To do:
From the entries below, gather each line containing the word "column".

+===+

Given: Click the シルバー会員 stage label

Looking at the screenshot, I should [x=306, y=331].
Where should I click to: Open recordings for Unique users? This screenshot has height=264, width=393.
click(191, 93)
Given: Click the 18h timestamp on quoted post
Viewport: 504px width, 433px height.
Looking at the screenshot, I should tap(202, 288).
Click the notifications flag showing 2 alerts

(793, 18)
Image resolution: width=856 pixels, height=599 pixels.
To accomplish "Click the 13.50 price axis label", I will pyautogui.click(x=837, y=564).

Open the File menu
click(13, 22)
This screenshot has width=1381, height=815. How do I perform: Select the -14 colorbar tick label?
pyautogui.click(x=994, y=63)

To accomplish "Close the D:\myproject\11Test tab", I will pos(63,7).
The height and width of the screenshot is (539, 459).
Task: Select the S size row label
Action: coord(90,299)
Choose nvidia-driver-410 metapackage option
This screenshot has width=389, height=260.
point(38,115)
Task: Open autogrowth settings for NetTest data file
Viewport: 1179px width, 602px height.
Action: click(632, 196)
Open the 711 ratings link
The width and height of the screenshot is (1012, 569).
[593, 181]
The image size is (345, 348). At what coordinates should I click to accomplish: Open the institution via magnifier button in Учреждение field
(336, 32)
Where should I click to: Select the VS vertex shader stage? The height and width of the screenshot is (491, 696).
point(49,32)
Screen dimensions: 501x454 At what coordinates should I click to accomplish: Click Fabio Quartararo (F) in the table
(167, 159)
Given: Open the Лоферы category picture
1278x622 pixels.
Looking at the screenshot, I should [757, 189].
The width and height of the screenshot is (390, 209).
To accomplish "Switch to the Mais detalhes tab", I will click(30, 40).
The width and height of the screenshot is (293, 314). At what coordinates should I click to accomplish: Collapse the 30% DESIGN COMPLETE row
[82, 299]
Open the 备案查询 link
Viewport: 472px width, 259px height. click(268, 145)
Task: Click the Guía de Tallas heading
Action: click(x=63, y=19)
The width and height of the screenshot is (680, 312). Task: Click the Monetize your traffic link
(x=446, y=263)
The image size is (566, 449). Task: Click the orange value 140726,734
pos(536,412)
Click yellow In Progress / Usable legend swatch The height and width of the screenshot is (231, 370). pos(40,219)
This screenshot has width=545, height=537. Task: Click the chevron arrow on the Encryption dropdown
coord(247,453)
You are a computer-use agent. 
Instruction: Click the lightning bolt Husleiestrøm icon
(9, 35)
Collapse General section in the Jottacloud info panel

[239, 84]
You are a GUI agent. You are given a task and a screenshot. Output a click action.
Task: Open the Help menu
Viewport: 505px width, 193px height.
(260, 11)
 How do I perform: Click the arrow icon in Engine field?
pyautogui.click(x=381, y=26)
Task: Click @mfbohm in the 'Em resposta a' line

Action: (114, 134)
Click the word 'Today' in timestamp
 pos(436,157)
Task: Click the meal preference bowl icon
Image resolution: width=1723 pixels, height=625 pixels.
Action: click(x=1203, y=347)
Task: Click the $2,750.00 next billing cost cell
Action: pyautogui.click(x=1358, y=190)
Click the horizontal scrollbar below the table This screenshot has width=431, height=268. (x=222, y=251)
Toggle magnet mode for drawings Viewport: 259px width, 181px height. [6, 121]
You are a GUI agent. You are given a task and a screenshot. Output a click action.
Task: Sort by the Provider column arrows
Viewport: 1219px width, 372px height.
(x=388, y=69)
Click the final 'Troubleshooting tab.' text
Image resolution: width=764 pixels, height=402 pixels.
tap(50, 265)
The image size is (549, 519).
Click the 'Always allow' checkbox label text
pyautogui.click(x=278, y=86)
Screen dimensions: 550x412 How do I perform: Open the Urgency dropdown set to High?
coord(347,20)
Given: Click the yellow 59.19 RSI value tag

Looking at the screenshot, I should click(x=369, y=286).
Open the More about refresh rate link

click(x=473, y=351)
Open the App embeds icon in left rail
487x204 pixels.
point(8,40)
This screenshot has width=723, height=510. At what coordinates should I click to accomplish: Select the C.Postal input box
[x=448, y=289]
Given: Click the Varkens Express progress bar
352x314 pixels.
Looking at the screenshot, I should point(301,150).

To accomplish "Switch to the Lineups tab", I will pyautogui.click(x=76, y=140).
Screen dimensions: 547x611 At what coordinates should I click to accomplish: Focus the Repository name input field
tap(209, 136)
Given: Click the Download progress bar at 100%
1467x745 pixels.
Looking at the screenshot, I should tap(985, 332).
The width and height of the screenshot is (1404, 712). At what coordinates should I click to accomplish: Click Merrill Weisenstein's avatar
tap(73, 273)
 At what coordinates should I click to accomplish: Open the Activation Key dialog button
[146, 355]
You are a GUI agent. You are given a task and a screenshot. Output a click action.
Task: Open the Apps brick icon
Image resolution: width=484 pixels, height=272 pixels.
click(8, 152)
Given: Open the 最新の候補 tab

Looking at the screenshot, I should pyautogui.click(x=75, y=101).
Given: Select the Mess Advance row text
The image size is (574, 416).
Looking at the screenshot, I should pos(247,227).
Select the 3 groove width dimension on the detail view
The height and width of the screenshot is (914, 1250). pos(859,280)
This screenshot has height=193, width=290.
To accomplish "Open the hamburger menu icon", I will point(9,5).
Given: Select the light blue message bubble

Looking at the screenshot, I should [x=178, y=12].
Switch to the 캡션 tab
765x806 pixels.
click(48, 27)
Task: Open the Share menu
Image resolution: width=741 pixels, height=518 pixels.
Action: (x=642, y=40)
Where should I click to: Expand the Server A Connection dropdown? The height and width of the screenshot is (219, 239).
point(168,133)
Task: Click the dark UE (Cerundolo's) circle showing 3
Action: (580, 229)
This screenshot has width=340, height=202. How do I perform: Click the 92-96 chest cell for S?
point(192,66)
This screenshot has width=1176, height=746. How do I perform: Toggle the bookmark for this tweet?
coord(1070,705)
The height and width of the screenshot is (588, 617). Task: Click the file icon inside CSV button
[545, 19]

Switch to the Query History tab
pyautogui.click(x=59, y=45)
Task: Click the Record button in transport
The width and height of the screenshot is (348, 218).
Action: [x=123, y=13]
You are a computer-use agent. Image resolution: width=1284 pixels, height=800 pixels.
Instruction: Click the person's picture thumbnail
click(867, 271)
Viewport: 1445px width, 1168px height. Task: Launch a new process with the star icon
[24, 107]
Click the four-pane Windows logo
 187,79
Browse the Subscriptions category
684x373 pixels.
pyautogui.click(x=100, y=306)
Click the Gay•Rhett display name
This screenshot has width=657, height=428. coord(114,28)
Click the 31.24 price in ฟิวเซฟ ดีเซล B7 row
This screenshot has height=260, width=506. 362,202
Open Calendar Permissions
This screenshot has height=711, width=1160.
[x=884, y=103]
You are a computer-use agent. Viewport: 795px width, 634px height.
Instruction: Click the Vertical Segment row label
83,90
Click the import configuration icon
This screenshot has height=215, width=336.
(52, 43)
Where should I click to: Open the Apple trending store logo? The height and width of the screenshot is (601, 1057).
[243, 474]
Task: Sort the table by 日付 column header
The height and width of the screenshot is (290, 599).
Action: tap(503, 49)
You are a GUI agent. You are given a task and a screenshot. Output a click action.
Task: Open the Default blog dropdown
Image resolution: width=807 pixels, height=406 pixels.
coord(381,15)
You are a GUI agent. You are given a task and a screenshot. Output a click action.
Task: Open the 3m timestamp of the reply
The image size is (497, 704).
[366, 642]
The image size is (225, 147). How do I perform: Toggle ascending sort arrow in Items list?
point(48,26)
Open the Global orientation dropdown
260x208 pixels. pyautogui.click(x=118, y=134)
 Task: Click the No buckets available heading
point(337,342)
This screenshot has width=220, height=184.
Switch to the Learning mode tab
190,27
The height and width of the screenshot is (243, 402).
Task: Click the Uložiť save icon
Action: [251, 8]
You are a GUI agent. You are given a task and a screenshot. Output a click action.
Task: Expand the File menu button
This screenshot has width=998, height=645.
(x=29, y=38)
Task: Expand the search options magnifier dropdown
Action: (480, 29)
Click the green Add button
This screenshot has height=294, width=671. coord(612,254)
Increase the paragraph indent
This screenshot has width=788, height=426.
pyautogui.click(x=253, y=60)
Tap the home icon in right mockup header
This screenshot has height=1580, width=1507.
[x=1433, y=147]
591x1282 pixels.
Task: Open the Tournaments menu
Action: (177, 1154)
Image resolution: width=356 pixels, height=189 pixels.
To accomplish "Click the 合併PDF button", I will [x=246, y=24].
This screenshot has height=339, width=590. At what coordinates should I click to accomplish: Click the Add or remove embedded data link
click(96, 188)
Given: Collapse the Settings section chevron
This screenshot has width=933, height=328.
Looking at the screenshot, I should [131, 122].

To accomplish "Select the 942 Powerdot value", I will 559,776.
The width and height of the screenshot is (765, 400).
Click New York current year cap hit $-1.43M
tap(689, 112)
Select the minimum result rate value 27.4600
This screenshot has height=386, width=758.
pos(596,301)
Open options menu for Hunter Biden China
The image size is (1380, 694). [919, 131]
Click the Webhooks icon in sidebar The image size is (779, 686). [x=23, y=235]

+===+

Result for this exercise:
Task: Sort by the Provider column arrows
Task: Sort the table by 日付 column header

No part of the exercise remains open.